The Cape vulture is resident and breeding in Botswana, Lesotho, Mozambique and South Africa, but is vagrant in the Democratic Republic of the Congo and Zambia. It also occurs in Angola, Namibia, Zimbabwe and Eswatini but does not breed there. They are obligate scavengers, they feed on carrion, eating soft muscles and organ tissues and some bone fragments. They search for food in groups, and can spot carcasses from a long distance due to their good eyesight. They are able to locate the carcass quicker than other ground-dwelling scavengers.

== Behaviour and ecology ==
===Breeding===
It usually breeds and roosts on cliff faces in or near mountains, and has been recorded up to an elevation of 3100 m. In South Africa's Eastern Cape, Cape vultures were more likely to use nest sites on ledges with a smaller depth and at a higher elevation, surrounded by conspecifics. Tracked individuals in Namibia had home ranges of 11800–22500 km2. They also roost on trees and pylons. Additionally, juveniles and adults both prefer to roost on cliffs located closer to colonies. It is also believed that they tend to remain or return to the area of birth for breeding.

In Colleywobbles Vulture Colony in the Eastern Cape, South Africa, the fledglings had a mean post-fledging dependency period of 101 days, and the distance from the nest increased after this period, as the fledglings gained independence from their parents. Though they continue to breed, some populations have been recorded to have declined.
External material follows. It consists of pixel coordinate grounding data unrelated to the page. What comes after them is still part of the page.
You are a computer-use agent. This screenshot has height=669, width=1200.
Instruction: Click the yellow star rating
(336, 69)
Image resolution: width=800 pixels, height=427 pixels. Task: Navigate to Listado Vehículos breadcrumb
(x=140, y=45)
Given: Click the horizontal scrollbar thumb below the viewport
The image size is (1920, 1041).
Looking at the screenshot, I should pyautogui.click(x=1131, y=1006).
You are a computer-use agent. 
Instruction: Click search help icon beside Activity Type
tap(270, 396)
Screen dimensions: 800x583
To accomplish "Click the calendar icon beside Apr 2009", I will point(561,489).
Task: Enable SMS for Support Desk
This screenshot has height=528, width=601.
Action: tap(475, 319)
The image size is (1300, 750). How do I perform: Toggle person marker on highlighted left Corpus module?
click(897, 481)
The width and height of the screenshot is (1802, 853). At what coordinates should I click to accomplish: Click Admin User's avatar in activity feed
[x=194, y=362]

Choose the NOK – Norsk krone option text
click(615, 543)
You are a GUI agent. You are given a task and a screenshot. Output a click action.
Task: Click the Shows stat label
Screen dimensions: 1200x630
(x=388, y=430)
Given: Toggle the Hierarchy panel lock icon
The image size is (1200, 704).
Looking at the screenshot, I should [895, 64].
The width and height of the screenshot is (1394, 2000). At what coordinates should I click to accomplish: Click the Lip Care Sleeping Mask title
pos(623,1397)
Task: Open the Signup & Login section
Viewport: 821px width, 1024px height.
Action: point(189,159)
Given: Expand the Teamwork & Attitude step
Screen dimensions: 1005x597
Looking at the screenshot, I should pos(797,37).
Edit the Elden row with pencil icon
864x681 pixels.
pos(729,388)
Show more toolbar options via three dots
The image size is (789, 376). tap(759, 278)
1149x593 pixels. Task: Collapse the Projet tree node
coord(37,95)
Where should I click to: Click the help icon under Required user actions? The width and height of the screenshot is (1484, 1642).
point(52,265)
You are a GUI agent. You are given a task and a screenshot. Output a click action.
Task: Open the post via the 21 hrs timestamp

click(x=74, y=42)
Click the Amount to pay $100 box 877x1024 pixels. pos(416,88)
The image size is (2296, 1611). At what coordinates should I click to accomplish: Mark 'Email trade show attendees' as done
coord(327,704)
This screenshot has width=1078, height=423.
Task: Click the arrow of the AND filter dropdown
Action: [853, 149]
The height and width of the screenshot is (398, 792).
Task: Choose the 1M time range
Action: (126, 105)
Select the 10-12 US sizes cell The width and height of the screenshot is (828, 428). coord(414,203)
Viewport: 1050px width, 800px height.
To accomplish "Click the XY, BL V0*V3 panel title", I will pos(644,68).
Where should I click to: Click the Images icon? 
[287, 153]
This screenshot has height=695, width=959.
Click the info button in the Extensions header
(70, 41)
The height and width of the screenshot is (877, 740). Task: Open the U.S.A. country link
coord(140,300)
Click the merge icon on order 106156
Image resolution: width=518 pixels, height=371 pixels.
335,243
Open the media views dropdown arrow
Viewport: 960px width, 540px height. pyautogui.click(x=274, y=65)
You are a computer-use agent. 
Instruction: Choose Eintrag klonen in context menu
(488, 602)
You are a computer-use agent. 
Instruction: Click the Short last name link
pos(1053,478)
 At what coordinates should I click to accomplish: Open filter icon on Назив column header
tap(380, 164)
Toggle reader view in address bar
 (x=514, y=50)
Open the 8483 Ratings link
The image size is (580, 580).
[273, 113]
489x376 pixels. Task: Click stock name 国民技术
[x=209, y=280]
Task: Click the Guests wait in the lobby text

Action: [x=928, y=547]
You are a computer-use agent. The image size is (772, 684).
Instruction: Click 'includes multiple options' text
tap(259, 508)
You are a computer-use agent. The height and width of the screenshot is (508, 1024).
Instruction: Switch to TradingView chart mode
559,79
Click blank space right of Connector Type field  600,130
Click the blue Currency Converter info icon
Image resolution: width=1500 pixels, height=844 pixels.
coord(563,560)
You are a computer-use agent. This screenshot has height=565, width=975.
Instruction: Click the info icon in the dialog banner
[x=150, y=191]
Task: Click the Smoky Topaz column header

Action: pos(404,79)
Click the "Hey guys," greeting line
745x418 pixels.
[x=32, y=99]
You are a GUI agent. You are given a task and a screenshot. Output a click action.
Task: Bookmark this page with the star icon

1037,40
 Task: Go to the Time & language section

Roberts' Farm in Magaliesberg, was abandoned as a breeding site in 2013.

==Conservation and threats==
The Cape vulture has been declining steadily since at least the 1980s, when it was first categorised as Threatened. Between 1992 and 2007 the species declined by 60-70% in South Africa alone. By 2021, the total population size was estimated about 9,600 to 12,800 mature individuals, and it was assessed as Vulnerable.

The Cape vulture is considered to be impacted by a number of threats. A decrease in the amount of large carrion particularly during nesting, targeted or inadvertent poisoning, loss of foraging habitat, and unsustainable harvesting for traditional uses are thought to be the most important factors. A source of poisoning specific to many vultures, including the Cape vulture, is the drug Diclofenac and related compounds, which is used to treat arthritis in cattle, and which lead to kidney failure in vultures who consume carcasses of treated cattle. Electrocution resulting from collision with cables on electricity pylons is the most common cause of death in ringed birds.

On the 20th of June 2019, the carcasses of 468 white-backed vultures, 17 white-headed vultures, 28 hooded vultures, 14 lappet-faced vultures and 10 cape vultures, altogether 537 vultures, besides 2 tawny eagles, were found in northern Botswana. It is suspected that they died after eating the carcasses of 3 elephants that were poisoned by poachers, possibly to avoid detection by the birds, which help rangers to track poaching activity by circling above where there are dead animals.

Climate change has contributed as a threat for the endemic species, populations have decreased due to the high temperatures and global warming. There is still need to alter laws to achieve great conservation, as most laws in South Africa are implemented at a provincial scale. All vulture species can be elevated to 'Specially Protected' status to help increase their populations.

==Human wildlife conflict==
There is still a need to deal with human-wildlife conflicts, farmers still need to be made aware of the effects of poisoning. In Namibia, 1.7% of communal farmers admitted to using poison in the year 2015. In Kenya, over 20% of farmers used poisons to eliminate predators and they were not aware of the Kenya Wildlife Act. It was then suggested that awareness campaigns should be implemented to reduce poisoning. In addition, a combination of top-down, e.g. legislation, and bottom-up such as corrals or compensation is expected to help reduce the problem.